A team of students at Rice University developed an app that uses visual cues to mitigate that vexing symptom.
Image courtesy Rice University. Image has been cropped for size.
Studies have found that many people with Parkinson’s disease try to shroud their symptoms out of social fear. That obviously isn’t a good thing: Everyone deserves to make it through their day, or at least down the street, without fearing how their motions may look to others.
A team of Rice University engineering students have designed a system that might help those with the disease get through one of its most vexing symptoms in a way that’s pretty discreet in today’s society: By staring at a smartphone screen.
The phenomenon known as “freezing” occurs for many Parkinson’s patients. It’s when their limbs temporarily won’t do what their brain is telling them to, causing them to “freeze” during activities like walking. Sometimes, a simple visual cue can help spur their motion.
That’s where augmented reality (AR) comes in. The students developed a smartphone app that allows a user to place one of those cues, like a circle or block (see image above), to target where on the ground their next step should land . According to a brief from Rice, the cue is often enough to spur patients back into their gait.
“This is for patients who, in their day-to-day lives, experience freezing episodes,” one team member, Gaby Perez, said. The app can also use tactile and audio cues, which Perez said other devices meant to assist with the problem typically don’t incorporate.
A smartphone app is also cheaper and more innocuous than those other solutions, like laser-guiding canes. One of Perez’s teammates, Dan Burke, said that the project “has the potential to work more effectively and at a fraction of the cost.” The app—which is more proof-of-concept than eventual product—was designed for iPhones, but the team said it should be adaptable to Android devices as well.

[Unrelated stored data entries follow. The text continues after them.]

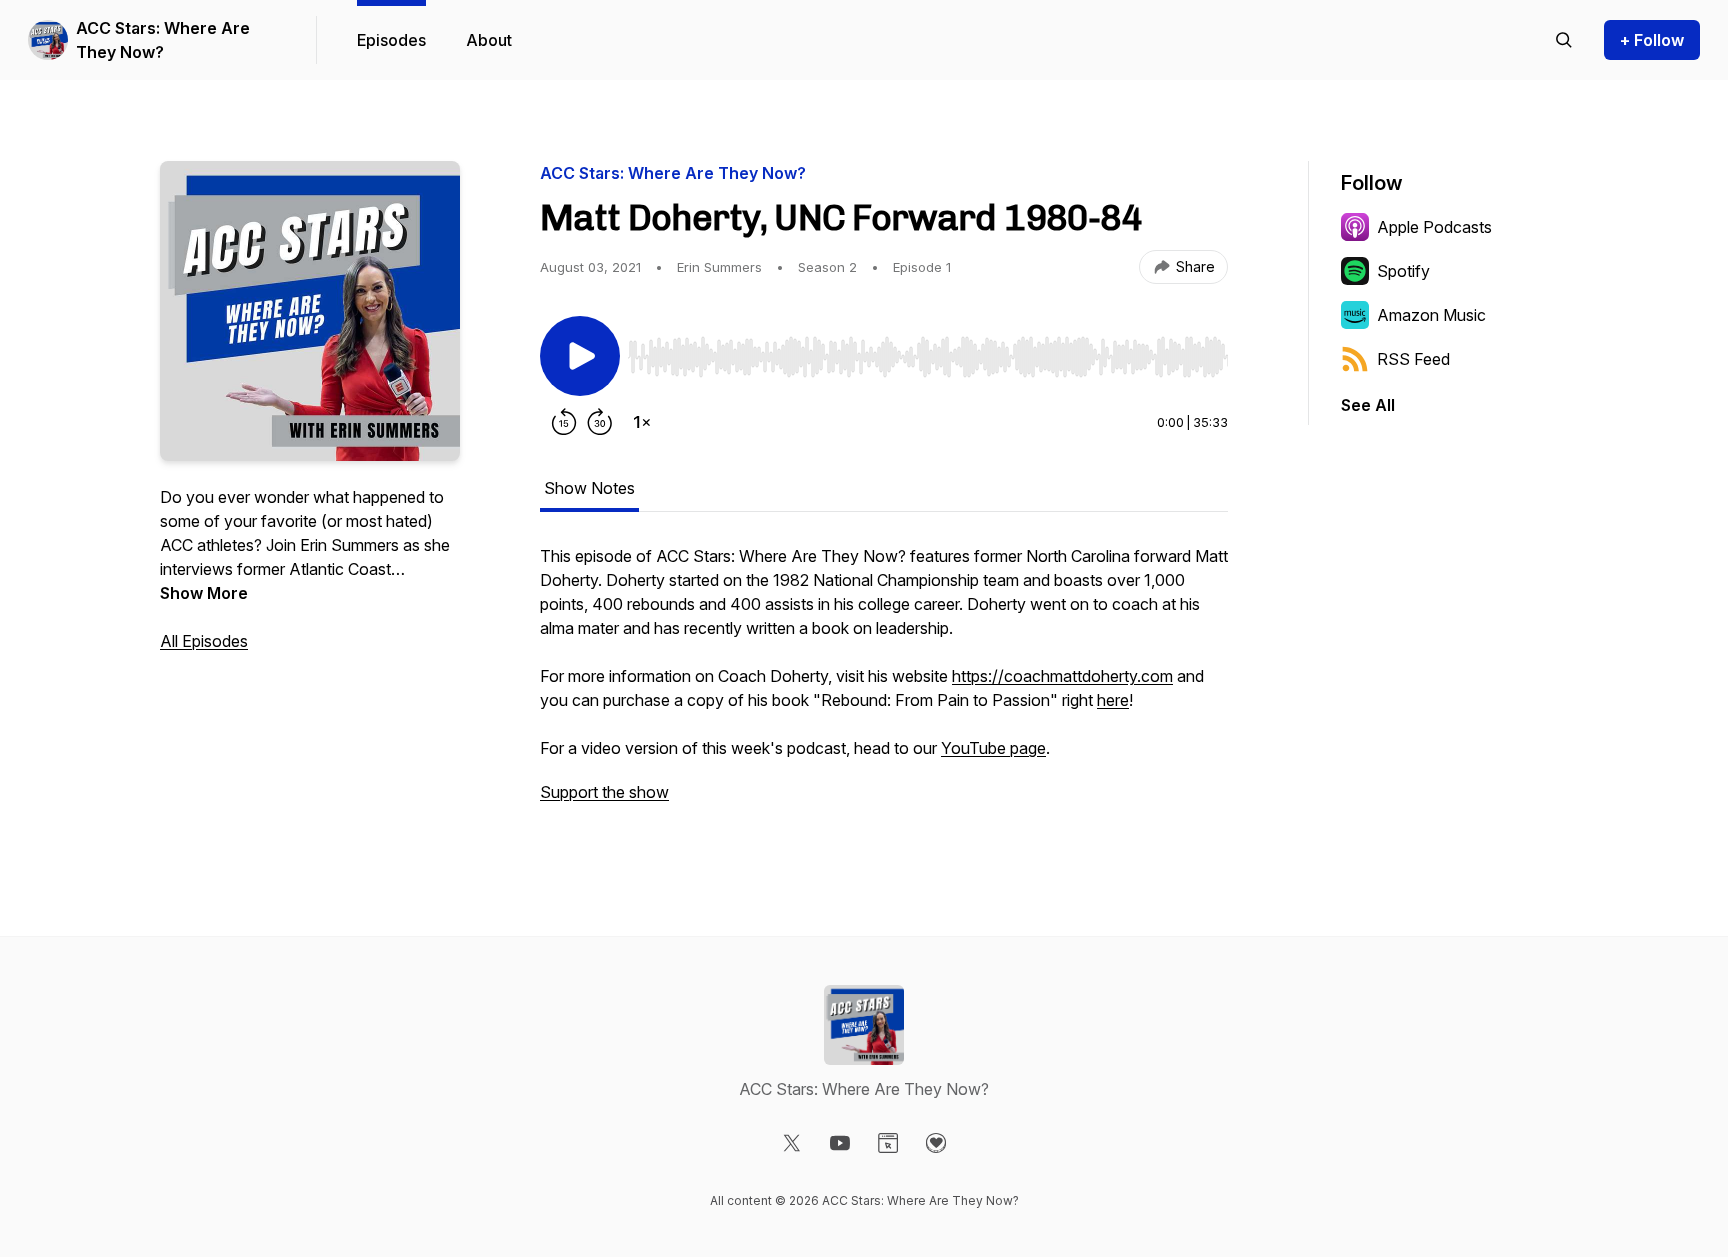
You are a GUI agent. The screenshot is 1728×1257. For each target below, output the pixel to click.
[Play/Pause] (580, 356)
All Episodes (204, 641)
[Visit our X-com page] (792, 1143)
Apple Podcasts (1434, 227)
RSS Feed (1413, 359)
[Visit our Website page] (888, 1143)
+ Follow (1652, 40)
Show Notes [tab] (589, 488)
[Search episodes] (1564, 40)
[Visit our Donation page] (936, 1143)
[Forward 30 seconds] (600, 422)
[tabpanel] (884, 684)
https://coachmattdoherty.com (1062, 676)
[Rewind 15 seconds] (564, 422)
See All (1368, 405)
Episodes (391, 40)
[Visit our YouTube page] (840, 1143)
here (1113, 700)
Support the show (604, 792)
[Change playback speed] (642, 422)
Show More (204, 593)
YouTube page (993, 748)
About (489, 40)
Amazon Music (1431, 315)
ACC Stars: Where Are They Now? (163, 40)
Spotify (1403, 271)
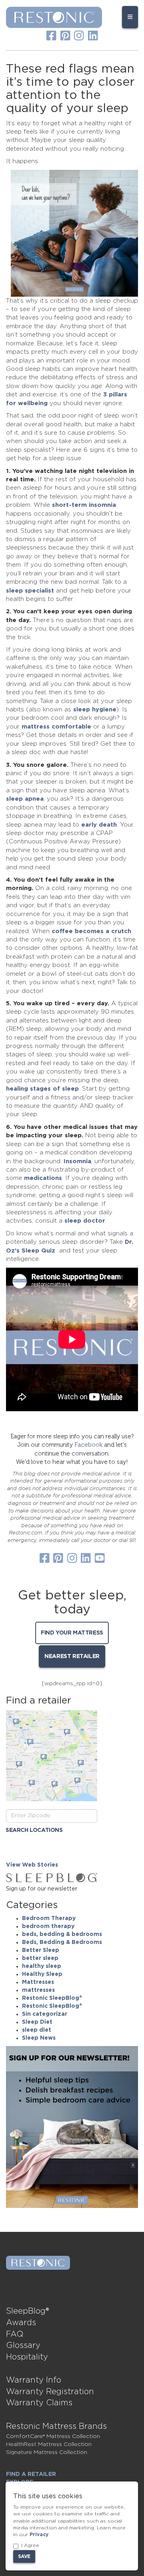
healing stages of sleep (42, 1089)
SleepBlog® (27, 2311)
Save (24, 2556)
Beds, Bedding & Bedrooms (62, 1942)
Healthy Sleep (42, 1974)
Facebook (88, 1444)
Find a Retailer (31, 2474)
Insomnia (77, 1161)
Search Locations (34, 1830)
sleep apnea (25, 799)
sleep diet (36, 2030)
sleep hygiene (94, 710)
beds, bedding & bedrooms (62, 1934)
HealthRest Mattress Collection (49, 2444)
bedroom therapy (48, 1926)
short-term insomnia (84, 505)
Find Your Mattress (72, 1633)
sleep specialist (30, 591)
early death (99, 825)
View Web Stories (32, 1865)
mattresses (38, 1990)
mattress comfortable (56, 727)
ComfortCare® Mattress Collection (53, 2436)
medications (43, 1178)
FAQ (14, 2334)
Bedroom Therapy (49, 1918)
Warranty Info (33, 2380)
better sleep (40, 1958)
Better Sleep (40, 1950)
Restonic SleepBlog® (52, 1998)
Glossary (23, 2346)
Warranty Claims (39, 2403)
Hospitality (27, 2357)
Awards (21, 2323)
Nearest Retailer (72, 1656)
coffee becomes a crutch (91, 931)
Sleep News (39, 2038)
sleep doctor (84, 1221)
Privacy (39, 2534)
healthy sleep (41, 1966)
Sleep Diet (37, 2022)
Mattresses (38, 1982)
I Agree (30, 2545)
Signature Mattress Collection (46, 2452)
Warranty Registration (50, 2392)
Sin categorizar (44, 2014)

To help assist patients who may suffer from Parkinson’s-related tremors, the team helped design a lanyard phone holder that can make the device easier to hold. There’s been a lot of recent research on this front, too: A team in Finland just released a study about an optimizer they’d developed that uses artificial intelligence to create smartphone interfaces for people with various symptoms (including tremors) that can make touchscreens difficult to use. Another new study from Johns Hopkins University detailed an mHealth app developed to track Parkinson’s disease progression based on
The team at Rice—which calls itself Stairway to Stability—said that many of the patients they worked with are experiencing milder Parkinson’s symptoms, but that the freezing problem already affected all of them in some way.
“They’ve each talked about the mental gymnastics they go through to be able to move their feet again. They’re very interested in anything that can reduce that burden,” team member Keshev Rao said. His colleague, Kristen Smith, added that a discreet solution was one of their main goals.